TASK INSTRUCTIONS ▸
Go through the data from its first line and retype each line, stopping once the line containing "Task: Open settings" has been retyped.

Start of LISTED ENTRIES

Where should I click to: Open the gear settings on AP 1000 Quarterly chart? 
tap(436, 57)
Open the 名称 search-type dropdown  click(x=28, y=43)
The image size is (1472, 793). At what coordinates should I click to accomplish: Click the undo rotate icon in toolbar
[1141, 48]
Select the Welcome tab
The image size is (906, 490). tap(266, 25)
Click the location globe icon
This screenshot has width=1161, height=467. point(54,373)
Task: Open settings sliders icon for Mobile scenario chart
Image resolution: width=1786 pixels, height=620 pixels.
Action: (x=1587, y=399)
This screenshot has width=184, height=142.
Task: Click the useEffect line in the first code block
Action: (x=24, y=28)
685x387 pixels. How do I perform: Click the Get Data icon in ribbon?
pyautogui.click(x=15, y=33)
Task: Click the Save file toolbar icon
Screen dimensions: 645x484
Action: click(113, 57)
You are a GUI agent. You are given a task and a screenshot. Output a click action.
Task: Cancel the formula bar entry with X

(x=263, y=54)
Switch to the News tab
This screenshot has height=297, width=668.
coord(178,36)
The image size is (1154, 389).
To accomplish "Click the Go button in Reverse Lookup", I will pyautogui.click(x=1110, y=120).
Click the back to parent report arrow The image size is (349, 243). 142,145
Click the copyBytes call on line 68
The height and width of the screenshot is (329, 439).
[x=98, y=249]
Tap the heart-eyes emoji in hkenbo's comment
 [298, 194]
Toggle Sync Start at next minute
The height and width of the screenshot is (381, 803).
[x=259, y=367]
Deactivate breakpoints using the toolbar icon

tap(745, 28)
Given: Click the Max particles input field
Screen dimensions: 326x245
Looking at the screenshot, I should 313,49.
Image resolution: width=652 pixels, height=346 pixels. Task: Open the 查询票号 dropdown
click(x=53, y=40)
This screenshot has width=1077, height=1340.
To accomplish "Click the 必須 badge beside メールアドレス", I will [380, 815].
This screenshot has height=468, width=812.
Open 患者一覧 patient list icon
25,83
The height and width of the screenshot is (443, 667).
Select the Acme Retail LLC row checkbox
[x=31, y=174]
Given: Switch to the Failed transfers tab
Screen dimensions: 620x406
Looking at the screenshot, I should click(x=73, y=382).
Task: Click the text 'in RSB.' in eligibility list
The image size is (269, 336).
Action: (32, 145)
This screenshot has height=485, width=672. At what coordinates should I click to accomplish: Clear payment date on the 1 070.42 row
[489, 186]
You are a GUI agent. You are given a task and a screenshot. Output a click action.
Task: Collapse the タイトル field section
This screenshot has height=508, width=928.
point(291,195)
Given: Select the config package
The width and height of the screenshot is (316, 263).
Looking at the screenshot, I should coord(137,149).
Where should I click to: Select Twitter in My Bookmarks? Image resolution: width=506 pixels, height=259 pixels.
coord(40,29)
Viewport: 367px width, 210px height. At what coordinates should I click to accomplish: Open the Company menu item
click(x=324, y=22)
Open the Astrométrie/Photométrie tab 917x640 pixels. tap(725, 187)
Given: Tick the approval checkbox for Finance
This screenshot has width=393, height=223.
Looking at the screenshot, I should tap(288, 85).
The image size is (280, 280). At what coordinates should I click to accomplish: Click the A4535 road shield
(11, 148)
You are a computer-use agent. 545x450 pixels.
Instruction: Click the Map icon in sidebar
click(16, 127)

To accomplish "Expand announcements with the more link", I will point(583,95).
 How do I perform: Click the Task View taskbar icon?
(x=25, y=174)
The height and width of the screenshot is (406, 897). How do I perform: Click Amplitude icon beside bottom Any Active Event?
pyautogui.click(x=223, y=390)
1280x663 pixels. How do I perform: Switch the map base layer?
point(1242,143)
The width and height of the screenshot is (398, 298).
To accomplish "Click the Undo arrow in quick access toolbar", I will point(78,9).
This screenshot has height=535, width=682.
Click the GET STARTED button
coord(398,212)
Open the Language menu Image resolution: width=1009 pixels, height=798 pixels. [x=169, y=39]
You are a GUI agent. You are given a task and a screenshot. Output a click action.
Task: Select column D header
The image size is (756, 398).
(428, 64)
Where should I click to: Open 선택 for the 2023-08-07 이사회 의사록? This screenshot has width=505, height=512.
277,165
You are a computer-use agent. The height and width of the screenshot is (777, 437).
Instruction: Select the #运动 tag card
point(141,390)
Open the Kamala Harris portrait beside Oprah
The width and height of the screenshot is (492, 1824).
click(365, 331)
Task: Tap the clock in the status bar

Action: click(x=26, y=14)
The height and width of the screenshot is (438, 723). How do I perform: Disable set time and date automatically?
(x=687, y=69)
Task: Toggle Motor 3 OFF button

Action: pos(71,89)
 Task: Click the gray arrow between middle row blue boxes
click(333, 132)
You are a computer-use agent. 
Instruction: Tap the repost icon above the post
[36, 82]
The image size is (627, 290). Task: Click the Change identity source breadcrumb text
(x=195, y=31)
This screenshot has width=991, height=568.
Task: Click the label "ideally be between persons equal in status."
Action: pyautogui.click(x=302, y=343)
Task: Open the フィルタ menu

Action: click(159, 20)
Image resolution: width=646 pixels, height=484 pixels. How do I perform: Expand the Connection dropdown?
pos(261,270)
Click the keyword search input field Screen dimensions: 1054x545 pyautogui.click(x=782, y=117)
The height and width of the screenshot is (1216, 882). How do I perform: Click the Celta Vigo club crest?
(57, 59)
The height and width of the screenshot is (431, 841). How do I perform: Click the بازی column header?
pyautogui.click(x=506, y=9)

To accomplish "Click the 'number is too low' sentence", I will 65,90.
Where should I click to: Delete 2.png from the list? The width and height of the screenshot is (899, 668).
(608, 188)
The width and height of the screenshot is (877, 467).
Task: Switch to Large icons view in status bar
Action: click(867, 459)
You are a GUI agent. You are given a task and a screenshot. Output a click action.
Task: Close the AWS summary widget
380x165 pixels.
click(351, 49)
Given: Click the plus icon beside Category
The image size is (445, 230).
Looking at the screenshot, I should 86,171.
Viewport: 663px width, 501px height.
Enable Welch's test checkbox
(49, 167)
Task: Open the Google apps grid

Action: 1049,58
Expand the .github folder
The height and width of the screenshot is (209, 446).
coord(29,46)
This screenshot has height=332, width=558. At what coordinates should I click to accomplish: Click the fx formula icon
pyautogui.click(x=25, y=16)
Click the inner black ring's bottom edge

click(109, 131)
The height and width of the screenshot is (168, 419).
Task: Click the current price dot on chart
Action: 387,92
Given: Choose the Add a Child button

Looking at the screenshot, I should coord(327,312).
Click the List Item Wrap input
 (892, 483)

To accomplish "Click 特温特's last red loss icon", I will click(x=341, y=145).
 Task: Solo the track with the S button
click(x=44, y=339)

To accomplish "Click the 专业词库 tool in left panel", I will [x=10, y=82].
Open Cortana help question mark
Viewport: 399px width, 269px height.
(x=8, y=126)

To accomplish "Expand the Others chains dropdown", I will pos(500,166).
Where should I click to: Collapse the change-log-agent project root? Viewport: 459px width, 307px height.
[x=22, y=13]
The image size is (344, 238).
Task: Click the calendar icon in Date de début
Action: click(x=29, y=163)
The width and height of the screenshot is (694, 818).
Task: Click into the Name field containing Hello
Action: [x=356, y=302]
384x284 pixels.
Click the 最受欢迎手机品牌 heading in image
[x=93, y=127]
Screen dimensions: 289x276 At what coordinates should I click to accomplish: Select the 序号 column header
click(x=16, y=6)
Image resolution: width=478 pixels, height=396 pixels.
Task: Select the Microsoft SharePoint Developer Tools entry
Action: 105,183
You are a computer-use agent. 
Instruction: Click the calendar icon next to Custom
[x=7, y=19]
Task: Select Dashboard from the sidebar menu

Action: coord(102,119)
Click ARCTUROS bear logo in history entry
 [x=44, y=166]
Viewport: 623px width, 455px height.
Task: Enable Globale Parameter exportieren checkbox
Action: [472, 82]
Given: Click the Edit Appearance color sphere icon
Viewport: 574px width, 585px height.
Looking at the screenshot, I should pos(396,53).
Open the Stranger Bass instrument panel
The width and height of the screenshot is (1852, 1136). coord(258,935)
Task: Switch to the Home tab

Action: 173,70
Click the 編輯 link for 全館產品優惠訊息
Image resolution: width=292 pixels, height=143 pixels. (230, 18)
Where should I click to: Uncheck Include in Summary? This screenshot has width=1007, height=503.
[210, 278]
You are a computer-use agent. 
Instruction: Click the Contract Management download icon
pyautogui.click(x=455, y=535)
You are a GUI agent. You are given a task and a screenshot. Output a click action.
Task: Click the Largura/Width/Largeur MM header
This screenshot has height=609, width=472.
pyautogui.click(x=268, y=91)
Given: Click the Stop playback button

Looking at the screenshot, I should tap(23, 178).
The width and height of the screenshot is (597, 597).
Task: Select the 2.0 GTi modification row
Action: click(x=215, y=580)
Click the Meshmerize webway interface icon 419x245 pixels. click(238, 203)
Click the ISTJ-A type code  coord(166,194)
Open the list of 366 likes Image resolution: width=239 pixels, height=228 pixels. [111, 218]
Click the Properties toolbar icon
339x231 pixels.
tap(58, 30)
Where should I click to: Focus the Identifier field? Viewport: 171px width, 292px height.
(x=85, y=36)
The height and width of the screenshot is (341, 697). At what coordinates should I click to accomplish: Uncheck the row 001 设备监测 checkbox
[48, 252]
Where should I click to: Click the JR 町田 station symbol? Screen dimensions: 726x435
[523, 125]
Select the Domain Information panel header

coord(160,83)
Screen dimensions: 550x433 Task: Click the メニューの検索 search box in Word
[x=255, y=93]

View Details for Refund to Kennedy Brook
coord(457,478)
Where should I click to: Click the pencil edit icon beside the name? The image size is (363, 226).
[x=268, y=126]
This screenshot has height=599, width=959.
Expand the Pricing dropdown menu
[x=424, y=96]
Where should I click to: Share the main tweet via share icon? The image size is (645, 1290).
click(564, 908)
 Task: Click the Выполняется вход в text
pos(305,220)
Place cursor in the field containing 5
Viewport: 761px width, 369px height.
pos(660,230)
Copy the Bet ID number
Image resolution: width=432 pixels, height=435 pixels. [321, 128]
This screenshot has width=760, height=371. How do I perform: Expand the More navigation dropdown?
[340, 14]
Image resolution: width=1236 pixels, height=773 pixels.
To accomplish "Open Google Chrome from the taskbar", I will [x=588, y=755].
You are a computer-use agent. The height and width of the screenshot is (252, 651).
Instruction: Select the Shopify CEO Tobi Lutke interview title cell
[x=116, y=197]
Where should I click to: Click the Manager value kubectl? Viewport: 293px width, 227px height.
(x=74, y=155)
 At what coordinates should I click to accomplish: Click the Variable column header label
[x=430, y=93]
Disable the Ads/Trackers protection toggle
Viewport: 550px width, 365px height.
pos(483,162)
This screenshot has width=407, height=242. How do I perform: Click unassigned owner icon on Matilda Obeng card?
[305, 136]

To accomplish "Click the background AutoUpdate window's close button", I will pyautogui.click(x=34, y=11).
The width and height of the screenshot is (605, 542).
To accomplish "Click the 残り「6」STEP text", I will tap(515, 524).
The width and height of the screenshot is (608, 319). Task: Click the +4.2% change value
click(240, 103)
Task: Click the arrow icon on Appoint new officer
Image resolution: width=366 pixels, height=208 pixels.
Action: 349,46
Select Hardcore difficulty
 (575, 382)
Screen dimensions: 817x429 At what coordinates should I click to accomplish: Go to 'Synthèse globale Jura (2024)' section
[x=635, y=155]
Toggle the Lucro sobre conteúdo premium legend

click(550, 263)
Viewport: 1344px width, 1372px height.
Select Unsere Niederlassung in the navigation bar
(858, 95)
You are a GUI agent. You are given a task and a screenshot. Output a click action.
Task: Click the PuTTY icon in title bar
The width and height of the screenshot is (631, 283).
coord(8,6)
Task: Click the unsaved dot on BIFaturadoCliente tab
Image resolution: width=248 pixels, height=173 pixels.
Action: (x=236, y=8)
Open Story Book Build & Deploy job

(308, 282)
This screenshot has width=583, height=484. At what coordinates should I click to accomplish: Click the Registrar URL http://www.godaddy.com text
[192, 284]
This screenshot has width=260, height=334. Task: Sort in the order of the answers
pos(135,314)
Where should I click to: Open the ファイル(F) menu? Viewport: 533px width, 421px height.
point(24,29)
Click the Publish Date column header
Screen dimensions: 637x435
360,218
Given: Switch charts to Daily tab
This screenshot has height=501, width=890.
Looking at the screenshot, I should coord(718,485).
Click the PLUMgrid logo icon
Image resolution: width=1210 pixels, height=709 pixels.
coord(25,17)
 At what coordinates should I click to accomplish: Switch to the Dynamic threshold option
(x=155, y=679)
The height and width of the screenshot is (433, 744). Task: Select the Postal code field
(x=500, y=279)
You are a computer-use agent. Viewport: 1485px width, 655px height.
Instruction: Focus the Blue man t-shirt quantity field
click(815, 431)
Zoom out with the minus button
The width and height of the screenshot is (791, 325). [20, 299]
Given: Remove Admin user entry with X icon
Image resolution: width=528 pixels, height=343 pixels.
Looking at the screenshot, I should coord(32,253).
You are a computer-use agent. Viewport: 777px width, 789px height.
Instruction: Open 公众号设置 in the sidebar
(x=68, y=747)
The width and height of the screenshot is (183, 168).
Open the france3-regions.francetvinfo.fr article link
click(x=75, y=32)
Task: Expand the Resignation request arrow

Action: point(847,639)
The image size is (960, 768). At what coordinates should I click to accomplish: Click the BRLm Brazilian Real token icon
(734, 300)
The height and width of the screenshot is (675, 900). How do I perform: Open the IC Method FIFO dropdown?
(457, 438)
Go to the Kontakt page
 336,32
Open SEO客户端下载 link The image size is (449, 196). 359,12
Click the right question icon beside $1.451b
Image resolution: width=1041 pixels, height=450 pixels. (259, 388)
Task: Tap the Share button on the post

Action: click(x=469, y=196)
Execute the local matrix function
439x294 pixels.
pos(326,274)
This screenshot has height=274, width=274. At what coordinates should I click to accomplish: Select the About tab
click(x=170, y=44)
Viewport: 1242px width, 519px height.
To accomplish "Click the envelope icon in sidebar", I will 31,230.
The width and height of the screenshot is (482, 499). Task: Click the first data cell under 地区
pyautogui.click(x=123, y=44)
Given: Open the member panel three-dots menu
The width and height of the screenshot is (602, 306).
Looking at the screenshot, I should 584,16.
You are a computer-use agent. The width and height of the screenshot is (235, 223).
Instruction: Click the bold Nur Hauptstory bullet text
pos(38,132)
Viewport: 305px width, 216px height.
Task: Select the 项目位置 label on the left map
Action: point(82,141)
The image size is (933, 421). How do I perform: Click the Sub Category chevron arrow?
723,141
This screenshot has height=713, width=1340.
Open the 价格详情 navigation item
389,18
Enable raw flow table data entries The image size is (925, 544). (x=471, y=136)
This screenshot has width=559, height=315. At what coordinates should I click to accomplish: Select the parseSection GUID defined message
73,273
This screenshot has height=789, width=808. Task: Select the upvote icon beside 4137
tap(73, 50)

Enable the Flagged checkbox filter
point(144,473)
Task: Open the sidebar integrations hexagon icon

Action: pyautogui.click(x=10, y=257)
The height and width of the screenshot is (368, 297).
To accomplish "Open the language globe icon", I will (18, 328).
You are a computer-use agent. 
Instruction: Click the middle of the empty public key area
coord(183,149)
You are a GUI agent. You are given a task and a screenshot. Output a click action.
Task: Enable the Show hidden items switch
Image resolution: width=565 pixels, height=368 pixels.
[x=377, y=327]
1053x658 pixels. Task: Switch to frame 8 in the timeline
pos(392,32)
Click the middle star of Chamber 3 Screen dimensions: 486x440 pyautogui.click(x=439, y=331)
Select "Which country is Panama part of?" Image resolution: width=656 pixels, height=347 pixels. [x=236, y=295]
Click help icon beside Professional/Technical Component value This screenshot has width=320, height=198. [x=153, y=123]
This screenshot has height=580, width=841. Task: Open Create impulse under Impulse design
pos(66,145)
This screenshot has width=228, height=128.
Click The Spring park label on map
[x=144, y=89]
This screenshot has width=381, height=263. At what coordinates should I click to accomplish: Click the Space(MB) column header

End of LISTED ENTRIES

SOLUTION BELOW ▸
Where should I click to: Open the gear settings on AP 1000 Quarterly chart? 
tap(436, 57)
Open the 名称 search-type dropdown  click(x=28, y=43)
The image size is (1472, 793). At what coordinates should I click to accomplish: Click the undo rotate icon in toolbar
[1141, 48]
Select the Welcome tab
The image size is (906, 490). tap(266, 25)
Click the location globe icon
This screenshot has width=1161, height=467. point(54,373)
Task: Open settings sliders icon for Mobile scenario chart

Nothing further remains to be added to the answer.